«Sono un bambino con i capelli bianchi. Amo narrare storie»
GLAUCO MAURI
Glauco Mauri, uno dei più straordinari protagonisti del teatro italiano, arriva al Grande Teatro da martedì 10 a domenica 15 gennaio al Nuovo con Quello che prende gli schiaffi di Leonid Nikolaevic Andreev, drammaturgo russo dei primi del Novecento. Accanto a lui Roberto Sturno nel ruolo del titolo e altri nove attori.
È lo stesso Mauri, che ha curato la traduzione e l'adattamento oltre che la regia, a parlarci della forza e dell'impatto sociale di questo testo. «Questo autore mi ha sempre incuriosito, fin da quando l'ho incontrato la prima volta, era il '56-'57 e avevo una parte in Ekaterina Ivanovna: passava dall'ottimismo al pessimismo, dalla tenerezza alla cattiveria, mescolava tutto il magma dei colori della vita. Sapevo che un giorno o l'altro lo avrei messo in scena».

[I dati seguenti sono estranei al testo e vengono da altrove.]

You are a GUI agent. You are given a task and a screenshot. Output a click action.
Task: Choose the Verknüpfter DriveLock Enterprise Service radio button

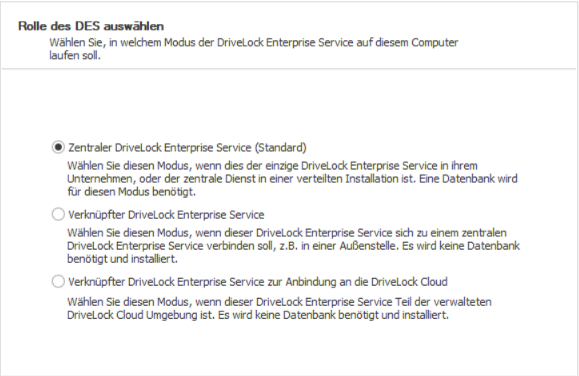click(58, 214)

Lei ha definito questo testo teatrale «di impegno civile», di «civile utilità». Ci spiega perché?
Perché parla del gesto coraggioso di un uomo che fugge da una società che ritiene sbagliata e si rifugia in un circo, diventando un clown che prende gli schiaffi. Ho voluto però riscriverlo per l'uomo di oggi, per questo ho adattato l'originale di Andreev: ne ho fatto un testo che dia speranza di un futuro migliore, che dica che il male serve per poter poi vedere il bene, mentre in Andreev è il pessimismo che muove la fuga. Il gesto finale, l'omicidio, è infatti inconsulto, da condannare, io penso che si possa sempre sperare in una società diversa, migliore. Il testo mi è servito per parlare di come bisogna sempre lottare per la speranza del futuro, e che occorre costruirsi da soli questa speranza attraverso il lavoro. Che per noi attori è il teatro, con il suo significato di finzione positiva.
Quindi è ancora attuale questo lavoro di Andreev, per una società in crisi come la nostra, al pari di quella russa del 1917?
Certo, parlo anche dei problemi di oggi. Senza timore di tradire Andreev. Come diceva Mejerchol'd, non si deve ingolfarsi nel rispetto di un autore, ma interpretarlo. E il mio modo per farlo è anche giocoso, sorridente.
Il protagonista che fugge dalla vita e dal dolore mettendosi la maschera del clown, fa venire in mente Pirandello, che era contemporaneo di Andreev, e il suo Mattia Pascal.
Sicuramente c'è analogia. Ma Andreev non riesce a dare una via d'uscita al suo personaggio come fa invece Pirandello. L'autore russo, come faceva anche Dostoevskij, usava il racconto popolare, con delitti, delinquenti, situazioni scabrose, per attirare l'attenzione del pubblico e parlare poi di altro, della vita.
È per questo che ha scelto questa pièce per festeggiare i 30 anni della sua compagnia?
Sì, perché io ho sempre cercato l'arte non fine a se stessa ma un'arte per la vita. Per me contano le emozioni. E poi questo è un momento difficile e più che mai serve credere nel teatro. Abbiamo scelto, nonostante lo sforzo economico, di fare uno spettacolo con tanti personaggi, per dare un segnale di speranza, di vitalità, del teatro.
C'è un momento di questi 30 anni che ricorda con più emozione?
Ce ne sono tanti. Amo ancora molto questo lavoro, che si rispecchia nel pubblico, se è predisposto all'ascolto (non necessariamente all'applauso) oppure se è distratto. Sono in scena da più di 60 anni e la più grande emozione è di rendermi conto che il mio impegno artistico si fonde con l'impegno sociale. Io sono un bambino con i capelli bianchi, amo raccontare le favole, mi emoziono per la responsabilità che ho nel trasmettere un messaggio.
Quindi non avrebbe fatto altro mestiere che l'attore?
Sono salito sul palcoscenico la prima volta il 1 gennaio del 1946, avevo 15 anni e tre mesi: facevo il suggeritore in un teatrino parrocchiale a Pesaro, la mia città, e il regista mi fece salire sul palco a recitare. Non sono più sceso, e a 81 anni non sono ancora stanco.